Our work investigates a hybrid pipeline designed for Solidity vulnerability detection. This pipeline comprises three primary stages: a regex-based heuristic pre-screening, dense retrieval over a labeled knowledge base, and a two-stage LLM classifier (a judge followed by a verifier). We benchmarked three distinct configurations: a heuristic-only baseline, an LLM-only approach, and an LLM+RAG configuration. The evaluation was performed on the SolidiFI benchmark across six vulnerability classes.

A critical aspect of our methodology was the demonstration of sample size's impact on observed performance. We initially conducted experiments on a small evaluation set of n=100 samples. In this limited scenario, the LLM+RAG configuration appeared to improve Macro-F1 by +2.0% over the plain LLM-only approach. This result is consistent with many widely reported gains for RAG in other domains, suggesting a positive impact.

However, when we expanded the evaluation to a more robust sample size of n=250, the observed effect of RAG inverted. With this larger, more representative dataset, the same LLM+RAG configuration degraded Macro-F1 by -2.7% compared to the LLM-only baseline. This shift highlights a significant issue: initial positive results on small, potentially unrepresentative datasets can be misleading. The apparent "gain" from RAG on n=100 was not stable and did not generalize to a larger evaluation set.

It is important to note that while RAG, in its current naive form, proved detrimental or ineffective for this specific task, other components of our pipeline did yield stable improvements. Through careful heuristic tuning and prompt engineering for the LLM, we achieved a +15% F1 improvement over the heuristic-only baseline. This improvement was statistically stable across our evaluations. This indicates that LLM-based approaches, when carefully engineered and fine-tuned for the domain, can offer substantial benefits for Solidity vulnerability detection, independent of retrieval augmentation.

The observed degradation with RAG on the larger dataset leads us to the conclusion that when the retrieval signal is noisy, RAG can actively hurt performance. Our implementation utilized generic embeddings and whole-contract chunking. We hypothesize that this combination leads to the retrieval of irrelevant or weakly relevant information from the knowledge base, which then misleads or confuses the subsequent LLM stages. The lack of domain-specificity in the embeddings and the coarse-grained chunking likely contribute to this noisy signal. Retrieving an entire, potentially large, smart contract based on a generic embedding without understanding its specific vulnerable patterns can introduce more noise than signal.

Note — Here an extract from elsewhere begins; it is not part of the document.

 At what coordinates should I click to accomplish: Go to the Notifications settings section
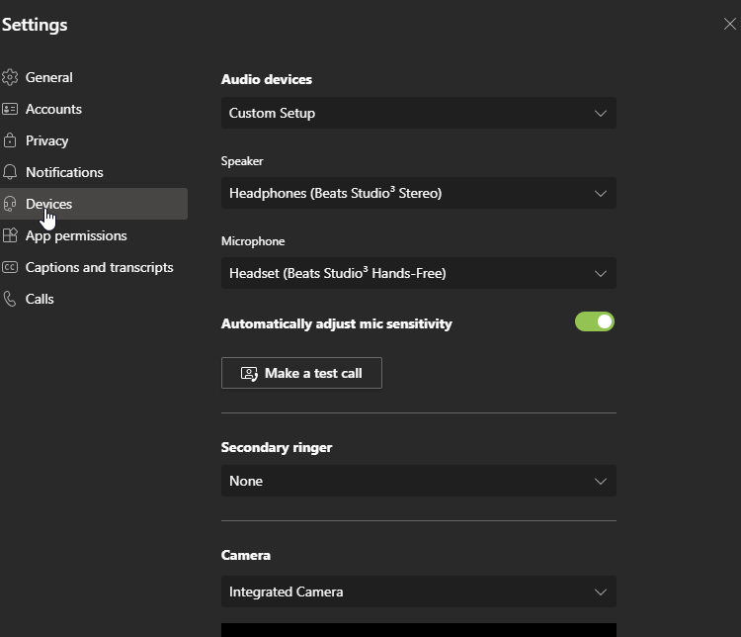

This work does not suggest that RAG is inherently flawed, but rather that its naive application can be unproductive, or even counterproductive, in specific, complex domains like smart contract vulnerability detection. The promise of retrieval augmentation relies on the quality and relevance of the retrieved information. When this information is polluted or tangential, the LLM’s ability to correctly classify or identify vulnerabilities is compromised.

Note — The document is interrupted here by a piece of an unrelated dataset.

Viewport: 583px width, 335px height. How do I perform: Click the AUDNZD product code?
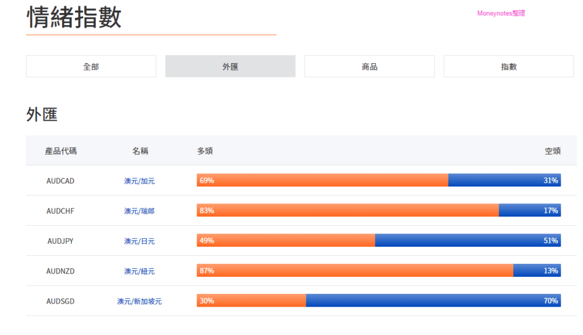tap(60, 271)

Our findings underscore the need for domain-adapted RAG strategies. We outline several directions for future research aimed at unlocking the potential of RAG in this area. These include: fine-tuning embeddings specifically for Solidity vulnerability detection, which would allow for more precise semantic alignment between queries and knowledge base entries; employing cross-encoder re-ranking to filter out less relevant retrieved documents before presenting them to the LLM; and adopting Abstract Syntax Tree (AST)-aware chunking, which would enable the retrieval of semantically meaningful code segments rather than arbitrary whole-contract chunks. These refinements could significantly improve the quality of the retrieved signal, thereby making RAG a beneficial component of vulnerability detection systems.

The takeaway is that robust evaluation, particularly concerning sample size, is critical when assessing new techniques like RAG. Initial positive indicators can be artifacts of evaluation limitations. For Solidity vulnerability detection, generic RAG, as implemented, does not currently deliver on its promise and can impede performance. Focused efforts on domain-specific adaptation are necessary to realize its potential.